In government consulting, however, the rules are far more stringent, and on several recent occasions, the firm has been caught refusing to abide by such strictures, including disclosure rules. Over the past couple of years, for example, McKinsey’s bankruptcy-advisory practice has paid more than $30 million to the Justice Department and one client’s creditors to settle allegations that it failed to disclose potential conflicts, as required by the federal bankruptcy rules. Those allegations also prompted a federal criminal investigation of the firm. McKinsey has denied wrongdoing, and the investigation, which came to light in 2019, has not led to charges.
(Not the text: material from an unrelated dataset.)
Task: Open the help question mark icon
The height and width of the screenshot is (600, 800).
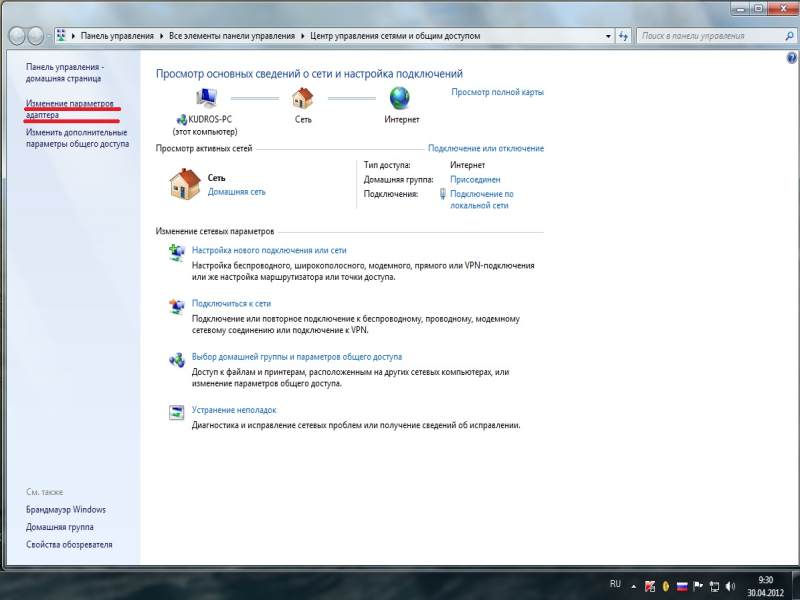Action: 791,58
There are signs of overlap between McKinsey’s government and industry engagements, though publicly available information about the firm’s work for drug companies is limited. In one instance in 2008, which surfaced in a lawsuit against Purdue, the FDA told Purdue that it planned to require the company to submit a drug-safety plan for its bestselling drug, OxyContin. The company recognized that regulation of this sort threatened to cut into its sales margins, and according to McKinsey documents filed in federal court, top Purdue executives tasked the consultancy with devising a response to the FDA.
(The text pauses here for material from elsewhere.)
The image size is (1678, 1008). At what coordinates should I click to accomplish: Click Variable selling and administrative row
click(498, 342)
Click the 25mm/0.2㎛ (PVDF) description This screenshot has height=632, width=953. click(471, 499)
According to McKinsey PowerPoint slides, the firm proposed four options, among them suing the FDA to “delay” the imposition of a safety plan and to “band together” with other opioid producers to “formulate arguments to defend against strict treatment by the FDA.” Purdue selected the latter, with McKinsey helping to implement the strategy. In 2009, McKinsey emails and slides show, its consultants prepared Purdue executives for at least two meetings with FDA officials. (One suggested answer to questions about who at Purdue would take personal responsibility for OxyContin overdoses: “We all feel responsible.”)

In the meantime, according to a 2011 FDA contract, the agency’s drug-regulation division hired McKinsey to develop a “new operating model” for the office responsible for developing drug-safety plans of the sort Purdue and its allies were fighting against, with the consultancy’s help. Among McKinsey’s tasks were defining the office’s “strategic goals and objectives,” including its “role in monitoring drug safety.”
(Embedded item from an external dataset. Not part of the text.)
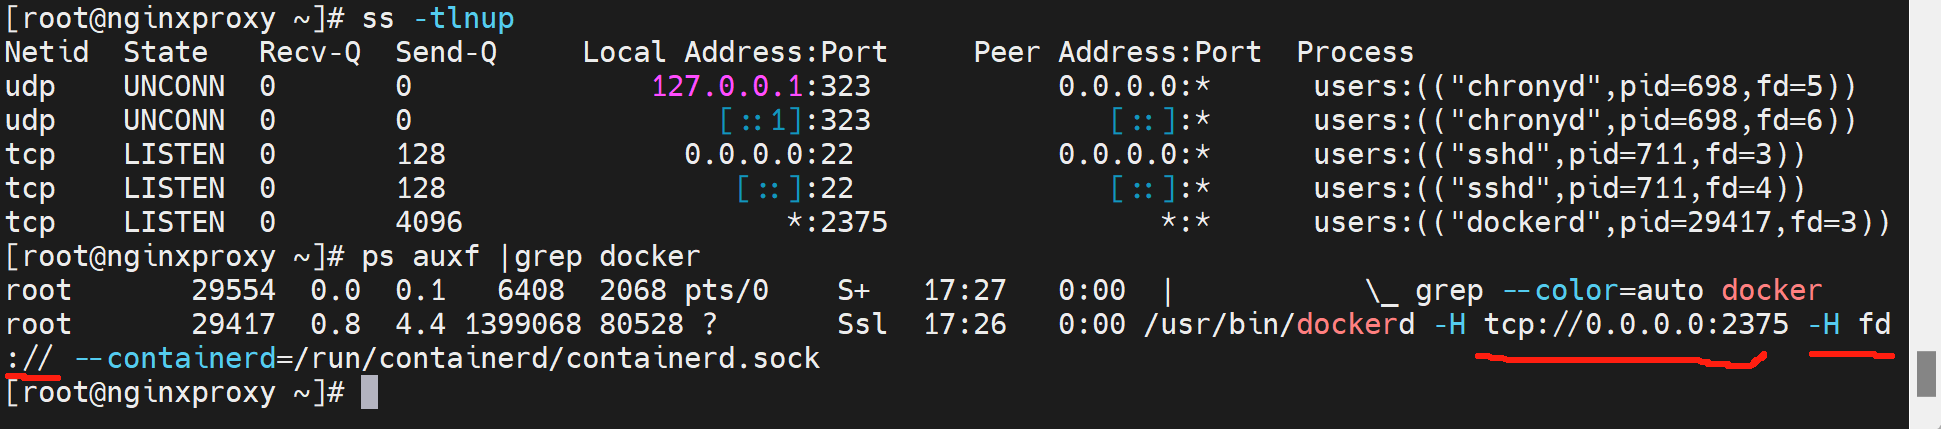Click the [::1]:323 local address
The image size is (1941, 429).
[x=794, y=120]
In 2012, the FDA issued a substantially watered-down version of the opioid-safety plan.

There’s no evidence to suggest McKinsey’s consultants at the FDA influenced the opioid-safety plan. But this apparent overlap between a government contract and an assignment for a commercial client reflects the type of issue an agency would want to consider when assessing whether a potential conflict of interest exists. Agencies are likeliest to identify a conflict “where an outside business venture is related directly to the subject matter of the procurement and structured such that there is a real economic incentive for biased performance,” Keith Szeliga, a partner at the law firm Sheppard Mullin, wrote in a 2006 article in the Public Contract Law Journal.

A number of other McKinsey projects at the FDA, contracting records show, were also likely to have a financial impact on its pharmaceutical industry clients. In 2010, for example, the FDA hired the firm to help it develop a system to track and trace the distribution of potentially harmful prescription drugs. The contract required the firm to consult with “supply chain stakeholders,” a category that potentially included a number of long-standing McKinsey clients. Hassan and her fellow senators, in their recent letter to the FDA, called this “an obvious conflict of interest.”

Another contract, from 2014, tasked McKinsey with assessing the “strengths, limitations and appropriate use” of Sentinel, a system meant to monitor the safety of drugs once they’re on the market. That project likewise called for McKinsey to interview “external stakeholders,” including “industry organizations” and “drug and device industry leaders.”

The news of McKinsey’s opioid work apparently did little to dampen the FDA’s enthusiasm for the consultancy. In March 2019, just after the news broke, the agency signed a new contract with McKinsey — extending the firm’s multiyear effort to help the FDA “modernize” the process by which it regulates new drugs.